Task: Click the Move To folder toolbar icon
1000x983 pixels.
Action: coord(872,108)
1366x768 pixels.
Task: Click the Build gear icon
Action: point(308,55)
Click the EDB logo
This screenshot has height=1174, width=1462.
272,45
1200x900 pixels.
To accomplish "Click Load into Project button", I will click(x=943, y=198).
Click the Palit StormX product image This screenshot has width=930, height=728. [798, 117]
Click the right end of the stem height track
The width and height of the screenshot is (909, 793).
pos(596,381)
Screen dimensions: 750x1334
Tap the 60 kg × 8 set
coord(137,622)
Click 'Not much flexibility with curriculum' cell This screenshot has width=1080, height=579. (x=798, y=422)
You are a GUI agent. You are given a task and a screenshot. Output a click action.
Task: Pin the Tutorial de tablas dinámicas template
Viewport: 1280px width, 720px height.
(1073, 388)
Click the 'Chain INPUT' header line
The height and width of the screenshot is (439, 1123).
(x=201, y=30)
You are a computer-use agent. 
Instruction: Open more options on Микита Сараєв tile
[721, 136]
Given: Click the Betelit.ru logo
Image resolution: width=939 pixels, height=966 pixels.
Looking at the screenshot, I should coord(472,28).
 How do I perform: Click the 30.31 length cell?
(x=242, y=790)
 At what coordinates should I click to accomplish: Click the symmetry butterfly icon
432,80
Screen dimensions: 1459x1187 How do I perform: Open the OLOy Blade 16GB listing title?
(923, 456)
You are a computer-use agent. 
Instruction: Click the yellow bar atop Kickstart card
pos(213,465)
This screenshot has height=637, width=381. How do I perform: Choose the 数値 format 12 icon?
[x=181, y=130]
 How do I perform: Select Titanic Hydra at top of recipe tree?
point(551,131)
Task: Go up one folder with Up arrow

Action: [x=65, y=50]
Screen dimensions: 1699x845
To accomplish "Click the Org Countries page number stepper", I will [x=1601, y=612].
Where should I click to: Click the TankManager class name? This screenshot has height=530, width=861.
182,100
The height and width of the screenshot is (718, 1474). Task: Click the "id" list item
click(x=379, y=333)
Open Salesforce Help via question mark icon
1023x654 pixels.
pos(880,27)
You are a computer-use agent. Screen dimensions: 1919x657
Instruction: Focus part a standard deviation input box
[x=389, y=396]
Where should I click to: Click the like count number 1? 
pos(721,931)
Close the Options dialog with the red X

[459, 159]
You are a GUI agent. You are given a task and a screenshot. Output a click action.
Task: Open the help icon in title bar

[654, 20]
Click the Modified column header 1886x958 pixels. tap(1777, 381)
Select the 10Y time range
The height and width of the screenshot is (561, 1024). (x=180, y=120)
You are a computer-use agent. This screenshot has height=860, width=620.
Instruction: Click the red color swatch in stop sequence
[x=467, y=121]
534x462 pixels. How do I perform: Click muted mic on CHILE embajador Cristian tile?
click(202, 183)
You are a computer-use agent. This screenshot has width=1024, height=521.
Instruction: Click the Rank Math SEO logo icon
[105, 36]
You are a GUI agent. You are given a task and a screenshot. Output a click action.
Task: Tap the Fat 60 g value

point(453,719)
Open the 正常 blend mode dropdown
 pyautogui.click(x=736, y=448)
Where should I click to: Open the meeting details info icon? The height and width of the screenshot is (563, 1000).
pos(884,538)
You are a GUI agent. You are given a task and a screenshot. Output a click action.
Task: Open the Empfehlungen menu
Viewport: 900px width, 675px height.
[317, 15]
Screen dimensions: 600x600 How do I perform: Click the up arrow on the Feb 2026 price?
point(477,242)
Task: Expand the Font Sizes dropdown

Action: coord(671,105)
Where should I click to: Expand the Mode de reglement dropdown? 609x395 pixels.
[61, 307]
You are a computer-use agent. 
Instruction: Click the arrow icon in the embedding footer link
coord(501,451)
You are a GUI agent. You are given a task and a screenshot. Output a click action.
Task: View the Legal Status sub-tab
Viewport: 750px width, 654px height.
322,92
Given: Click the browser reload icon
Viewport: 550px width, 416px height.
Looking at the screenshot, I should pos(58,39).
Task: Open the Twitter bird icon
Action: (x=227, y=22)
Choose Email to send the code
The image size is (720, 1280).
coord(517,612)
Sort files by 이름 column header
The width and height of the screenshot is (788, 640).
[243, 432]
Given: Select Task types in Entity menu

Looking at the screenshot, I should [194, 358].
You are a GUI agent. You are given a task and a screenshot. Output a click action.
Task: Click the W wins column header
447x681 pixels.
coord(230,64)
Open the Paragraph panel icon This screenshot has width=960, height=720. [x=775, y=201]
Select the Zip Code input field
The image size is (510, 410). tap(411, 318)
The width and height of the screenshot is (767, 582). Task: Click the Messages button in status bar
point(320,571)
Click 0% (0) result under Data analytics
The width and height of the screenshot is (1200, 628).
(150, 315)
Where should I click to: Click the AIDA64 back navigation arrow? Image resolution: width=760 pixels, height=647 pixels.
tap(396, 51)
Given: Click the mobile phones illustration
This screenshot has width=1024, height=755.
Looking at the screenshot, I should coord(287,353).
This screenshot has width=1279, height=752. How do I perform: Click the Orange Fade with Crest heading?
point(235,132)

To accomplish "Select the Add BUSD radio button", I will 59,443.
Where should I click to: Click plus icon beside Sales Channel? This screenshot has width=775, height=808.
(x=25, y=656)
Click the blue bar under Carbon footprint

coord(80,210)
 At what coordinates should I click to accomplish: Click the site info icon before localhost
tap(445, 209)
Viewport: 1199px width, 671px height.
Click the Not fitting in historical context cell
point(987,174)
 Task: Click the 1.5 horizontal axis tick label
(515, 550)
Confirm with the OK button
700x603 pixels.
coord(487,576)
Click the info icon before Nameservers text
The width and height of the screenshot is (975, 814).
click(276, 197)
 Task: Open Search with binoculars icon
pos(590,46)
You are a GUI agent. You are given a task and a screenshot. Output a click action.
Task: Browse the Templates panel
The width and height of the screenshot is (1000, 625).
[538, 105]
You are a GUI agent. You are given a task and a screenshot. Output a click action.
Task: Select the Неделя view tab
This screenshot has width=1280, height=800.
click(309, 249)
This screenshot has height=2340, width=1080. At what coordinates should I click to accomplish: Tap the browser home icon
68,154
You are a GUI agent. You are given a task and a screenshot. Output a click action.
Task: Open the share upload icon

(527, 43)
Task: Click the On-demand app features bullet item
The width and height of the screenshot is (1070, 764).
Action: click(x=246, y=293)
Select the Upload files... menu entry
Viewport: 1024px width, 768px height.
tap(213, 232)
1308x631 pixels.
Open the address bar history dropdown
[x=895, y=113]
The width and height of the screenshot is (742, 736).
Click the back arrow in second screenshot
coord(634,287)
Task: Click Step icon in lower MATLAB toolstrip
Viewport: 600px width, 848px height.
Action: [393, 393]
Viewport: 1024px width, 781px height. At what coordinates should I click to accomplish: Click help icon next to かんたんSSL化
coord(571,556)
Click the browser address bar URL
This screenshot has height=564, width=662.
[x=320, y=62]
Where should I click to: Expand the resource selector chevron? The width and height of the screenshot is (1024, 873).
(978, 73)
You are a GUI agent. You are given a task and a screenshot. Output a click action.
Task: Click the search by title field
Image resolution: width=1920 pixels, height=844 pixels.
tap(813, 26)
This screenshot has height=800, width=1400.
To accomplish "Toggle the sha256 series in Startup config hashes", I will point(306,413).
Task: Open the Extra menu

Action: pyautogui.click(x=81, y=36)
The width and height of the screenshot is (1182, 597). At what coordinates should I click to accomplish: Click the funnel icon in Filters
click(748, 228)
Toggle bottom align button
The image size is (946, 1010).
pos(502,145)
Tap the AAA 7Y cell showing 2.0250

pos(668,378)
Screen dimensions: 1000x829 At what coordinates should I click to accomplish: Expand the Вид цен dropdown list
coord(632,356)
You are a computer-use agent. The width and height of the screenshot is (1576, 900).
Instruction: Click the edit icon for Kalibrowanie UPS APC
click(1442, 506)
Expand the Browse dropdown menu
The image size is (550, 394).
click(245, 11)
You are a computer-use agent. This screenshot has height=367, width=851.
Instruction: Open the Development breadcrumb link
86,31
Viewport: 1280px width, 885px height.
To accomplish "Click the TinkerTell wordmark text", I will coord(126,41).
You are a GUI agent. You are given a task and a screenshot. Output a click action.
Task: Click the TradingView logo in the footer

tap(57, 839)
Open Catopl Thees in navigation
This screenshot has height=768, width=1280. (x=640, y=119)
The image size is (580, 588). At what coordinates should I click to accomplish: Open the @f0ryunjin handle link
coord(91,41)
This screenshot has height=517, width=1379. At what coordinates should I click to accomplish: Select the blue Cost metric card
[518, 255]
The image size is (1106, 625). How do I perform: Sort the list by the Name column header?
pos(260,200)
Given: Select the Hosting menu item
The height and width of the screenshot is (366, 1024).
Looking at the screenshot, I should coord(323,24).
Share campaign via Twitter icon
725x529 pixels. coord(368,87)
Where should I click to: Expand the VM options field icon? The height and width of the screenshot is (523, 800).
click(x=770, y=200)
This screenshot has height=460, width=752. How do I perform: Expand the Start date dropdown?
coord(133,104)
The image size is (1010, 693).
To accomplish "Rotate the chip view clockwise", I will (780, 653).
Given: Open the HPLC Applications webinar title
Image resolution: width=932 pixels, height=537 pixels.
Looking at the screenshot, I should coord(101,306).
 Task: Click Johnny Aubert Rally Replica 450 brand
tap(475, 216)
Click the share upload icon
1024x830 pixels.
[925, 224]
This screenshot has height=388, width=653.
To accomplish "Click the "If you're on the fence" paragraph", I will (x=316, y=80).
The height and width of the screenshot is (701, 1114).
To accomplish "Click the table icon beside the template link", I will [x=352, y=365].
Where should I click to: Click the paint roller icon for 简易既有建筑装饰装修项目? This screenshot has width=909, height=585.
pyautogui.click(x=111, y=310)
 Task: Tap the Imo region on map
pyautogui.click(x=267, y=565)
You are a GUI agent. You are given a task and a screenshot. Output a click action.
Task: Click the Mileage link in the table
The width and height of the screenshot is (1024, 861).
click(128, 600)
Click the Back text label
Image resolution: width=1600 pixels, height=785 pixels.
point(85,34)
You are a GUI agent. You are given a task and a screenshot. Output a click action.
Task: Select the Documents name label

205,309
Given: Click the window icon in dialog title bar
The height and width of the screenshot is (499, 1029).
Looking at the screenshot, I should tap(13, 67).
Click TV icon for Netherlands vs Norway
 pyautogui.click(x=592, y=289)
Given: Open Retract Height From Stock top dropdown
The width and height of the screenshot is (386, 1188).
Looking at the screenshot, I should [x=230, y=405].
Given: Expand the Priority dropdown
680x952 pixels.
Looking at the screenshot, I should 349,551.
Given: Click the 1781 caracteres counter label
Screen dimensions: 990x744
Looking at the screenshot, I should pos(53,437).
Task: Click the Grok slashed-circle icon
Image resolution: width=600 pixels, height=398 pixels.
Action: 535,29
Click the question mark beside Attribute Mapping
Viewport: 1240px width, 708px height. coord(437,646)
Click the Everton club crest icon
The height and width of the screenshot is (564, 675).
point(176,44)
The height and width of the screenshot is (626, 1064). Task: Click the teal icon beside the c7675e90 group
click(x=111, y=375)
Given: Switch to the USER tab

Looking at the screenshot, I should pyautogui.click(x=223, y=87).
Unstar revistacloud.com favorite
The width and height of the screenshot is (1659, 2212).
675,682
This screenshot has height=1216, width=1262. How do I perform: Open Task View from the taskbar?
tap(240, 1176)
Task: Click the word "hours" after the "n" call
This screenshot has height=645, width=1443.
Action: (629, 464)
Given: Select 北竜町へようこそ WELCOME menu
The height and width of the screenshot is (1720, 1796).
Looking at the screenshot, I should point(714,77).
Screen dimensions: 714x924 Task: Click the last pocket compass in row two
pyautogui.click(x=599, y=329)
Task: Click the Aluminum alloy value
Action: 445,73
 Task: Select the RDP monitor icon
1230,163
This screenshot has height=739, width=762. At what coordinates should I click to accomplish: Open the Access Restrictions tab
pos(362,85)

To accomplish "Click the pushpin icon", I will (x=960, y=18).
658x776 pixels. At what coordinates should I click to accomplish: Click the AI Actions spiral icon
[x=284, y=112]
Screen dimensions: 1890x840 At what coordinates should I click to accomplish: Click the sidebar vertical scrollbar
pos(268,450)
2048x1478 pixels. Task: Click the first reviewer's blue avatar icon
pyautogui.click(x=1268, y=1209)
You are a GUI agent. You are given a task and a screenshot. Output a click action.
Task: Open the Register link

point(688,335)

• • • •

*PROBLEM TO WORK ON:* Copy the records above faithfully. Begin at their first line, end at the line containing "1200x900 pixels.", and include nothing else.

*EXERCISE RESPONSE:*
Task: Click the Move To folder toolbar icon
1000x983 pixels.
Action: coord(872,108)
1366x768 pixels.
Task: Click the Build gear icon
Action: point(308,55)
Click the EDB logo
This screenshot has height=1174, width=1462.
272,45
1200x900 pixels.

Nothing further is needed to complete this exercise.